Rows of pointing data

▼

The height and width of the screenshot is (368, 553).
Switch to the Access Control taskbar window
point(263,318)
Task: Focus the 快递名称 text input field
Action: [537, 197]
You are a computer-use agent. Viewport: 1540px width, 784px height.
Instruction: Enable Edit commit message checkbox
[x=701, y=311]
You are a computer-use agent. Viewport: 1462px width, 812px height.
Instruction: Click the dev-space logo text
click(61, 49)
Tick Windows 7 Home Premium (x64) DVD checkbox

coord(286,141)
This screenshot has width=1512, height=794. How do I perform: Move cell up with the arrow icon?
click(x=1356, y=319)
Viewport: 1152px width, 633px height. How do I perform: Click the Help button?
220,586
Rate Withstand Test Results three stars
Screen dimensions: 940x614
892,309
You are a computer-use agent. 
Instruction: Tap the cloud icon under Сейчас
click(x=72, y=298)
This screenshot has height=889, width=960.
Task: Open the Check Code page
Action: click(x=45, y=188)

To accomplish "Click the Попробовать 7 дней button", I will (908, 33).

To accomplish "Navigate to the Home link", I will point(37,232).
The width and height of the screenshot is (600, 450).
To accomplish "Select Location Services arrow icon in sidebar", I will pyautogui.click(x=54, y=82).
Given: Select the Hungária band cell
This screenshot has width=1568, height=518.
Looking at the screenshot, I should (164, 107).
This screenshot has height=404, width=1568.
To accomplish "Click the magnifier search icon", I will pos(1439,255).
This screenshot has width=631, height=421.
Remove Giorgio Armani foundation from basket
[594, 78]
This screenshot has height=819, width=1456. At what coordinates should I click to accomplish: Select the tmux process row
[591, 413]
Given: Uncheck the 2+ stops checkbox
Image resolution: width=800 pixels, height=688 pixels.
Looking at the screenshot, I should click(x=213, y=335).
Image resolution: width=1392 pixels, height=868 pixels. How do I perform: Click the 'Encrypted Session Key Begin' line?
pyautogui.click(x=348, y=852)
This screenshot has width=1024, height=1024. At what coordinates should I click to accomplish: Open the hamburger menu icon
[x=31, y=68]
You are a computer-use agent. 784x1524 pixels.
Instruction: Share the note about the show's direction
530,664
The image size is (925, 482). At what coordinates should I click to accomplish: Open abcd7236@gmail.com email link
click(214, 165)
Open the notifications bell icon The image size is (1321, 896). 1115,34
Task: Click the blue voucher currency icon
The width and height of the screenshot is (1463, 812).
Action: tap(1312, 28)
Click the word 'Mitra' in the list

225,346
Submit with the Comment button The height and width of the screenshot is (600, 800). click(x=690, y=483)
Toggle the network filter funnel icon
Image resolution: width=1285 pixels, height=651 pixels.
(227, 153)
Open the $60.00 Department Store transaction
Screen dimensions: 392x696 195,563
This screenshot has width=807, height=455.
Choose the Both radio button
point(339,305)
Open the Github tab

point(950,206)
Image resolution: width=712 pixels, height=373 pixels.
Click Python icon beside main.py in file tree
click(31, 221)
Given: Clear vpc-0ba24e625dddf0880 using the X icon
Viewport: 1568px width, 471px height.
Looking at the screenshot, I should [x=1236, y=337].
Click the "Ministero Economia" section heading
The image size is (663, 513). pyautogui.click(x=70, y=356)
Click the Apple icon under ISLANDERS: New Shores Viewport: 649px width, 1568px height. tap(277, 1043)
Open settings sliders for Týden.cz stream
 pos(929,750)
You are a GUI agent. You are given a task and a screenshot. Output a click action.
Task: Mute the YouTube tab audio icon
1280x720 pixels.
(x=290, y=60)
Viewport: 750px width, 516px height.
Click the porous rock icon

▲

• WHAT YOU SHOULD DO: Can you copy all of the rows above, keeping every line exactly the same?

• WORKED SOLUTION:
The height and width of the screenshot is (368, 553).
Switch to the Access Control taskbar window
point(263,318)
Task: Focus the 快递名称 text input field
Action: [537, 197]
You are a computer-use agent. Viewport: 1540px width, 784px height.
Instruction: Enable Edit commit message checkbox
[x=701, y=311]
You are a computer-use agent. Viewport: 1462px width, 812px height.
Instruction: Click the dev-space logo text
click(61, 49)
Tick Windows 7 Home Premium (x64) DVD checkbox

coord(286,141)
This screenshot has width=1512, height=794. How do I perform: Move cell up with the arrow icon?
click(x=1356, y=319)
Viewport: 1152px width, 633px height. How do I perform: Click the Help button?
220,586
Rate Withstand Test Results three stars
Screen dimensions: 940x614
892,309
You are a computer-use agent. 
Instruction: Tap the cloud icon under Сейчас
click(x=72, y=298)
This screenshot has height=889, width=960.
Task: Open the Check Code page
Action: click(x=45, y=188)

To accomplish "Click the Попробовать 7 дней button", I will (908, 33).

To accomplish "Navigate to the Home link", I will point(37,232).
The width and height of the screenshot is (600, 450).
To accomplish "Select Location Services arrow icon in sidebar", I will pyautogui.click(x=54, y=82).
Given: Select the Hungária band cell
This screenshot has width=1568, height=518.
Looking at the screenshot, I should (164, 107).
This screenshot has height=404, width=1568.
To accomplish "Click the magnifier search icon", I will pos(1439,255).
This screenshot has width=631, height=421.
Remove Giorgio Armani foundation from basket
[594, 78]
This screenshot has height=819, width=1456. At what coordinates should I click to accomplish: Select the tmux process row
[591, 413]
Given: Uncheck the 2+ stops checkbox
Image resolution: width=800 pixels, height=688 pixels.
Looking at the screenshot, I should click(x=213, y=335).
Image resolution: width=1392 pixels, height=868 pixels. How do I perform: Click the 'Encrypted Session Key Begin' line?
pyautogui.click(x=348, y=852)
This screenshot has width=1024, height=1024. At what coordinates should I click to accomplish: Open the hamburger menu icon
[x=31, y=68]
You are a computer-use agent. 784x1524 pixels.
Instruction: Share the note about the show's direction
530,664
The image size is (925, 482). At what coordinates should I click to accomplish: Open abcd7236@gmail.com email link
click(214, 165)
Open the notifications bell icon The image size is (1321, 896). 1115,34
Task: Click the blue voucher currency icon
The width and height of the screenshot is (1463, 812).
Action: tap(1312, 28)
Click the word 'Mitra' in the list

225,346
Submit with the Comment button The height and width of the screenshot is (600, 800). click(x=690, y=483)
Toggle the network filter funnel icon
Image resolution: width=1285 pixels, height=651 pixels.
(227, 153)
Open the $60.00 Department Store transaction
Screen dimensions: 392x696 195,563
This screenshot has width=807, height=455.
Choose the Both radio button
point(339,305)
Open the Github tab

point(950,206)
Image resolution: width=712 pixels, height=373 pixels.
Click Python icon beside main.py in file tree
click(31, 221)
Given: Clear vpc-0ba24e625dddf0880 using the X icon
Viewport: 1568px width, 471px height.
Looking at the screenshot, I should [x=1236, y=337].
Click the "Ministero Economia" section heading
The image size is (663, 513). pyautogui.click(x=70, y=356)
Click the Apple icon under ISLANDERS: New Shores Viewport: 649px width, 1568px height. tap(277, 1043)
Open settings sliders for Týden.cz stream
 pos(929,750)
You are a GUI agent. You are given a task and a screenshot. Output a click action.
Task: Mute the YouTube tab audio icon
1280x720 pixels.
(x=290, y=60)
Viewport: 750px width, 516px height.
Click the porous rock icon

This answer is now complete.